### Data extract

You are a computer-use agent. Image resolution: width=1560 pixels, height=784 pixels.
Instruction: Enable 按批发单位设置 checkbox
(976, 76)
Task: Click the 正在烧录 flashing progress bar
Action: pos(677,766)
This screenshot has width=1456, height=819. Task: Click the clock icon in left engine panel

######

Task details
Word for word, copy the material above.

Answer space
You are a computer-use agent. Image resolution: width=1560 pixels, height=784 pixels.
Instruction: Enable 按批发单位设置 checkbox
(976, 76)
Task: Click the 正在烧录 flashing progress bar
Action: pos(677,766)
This screenshot has width=1456, height=819. Task: Click the clock icon in left engine panel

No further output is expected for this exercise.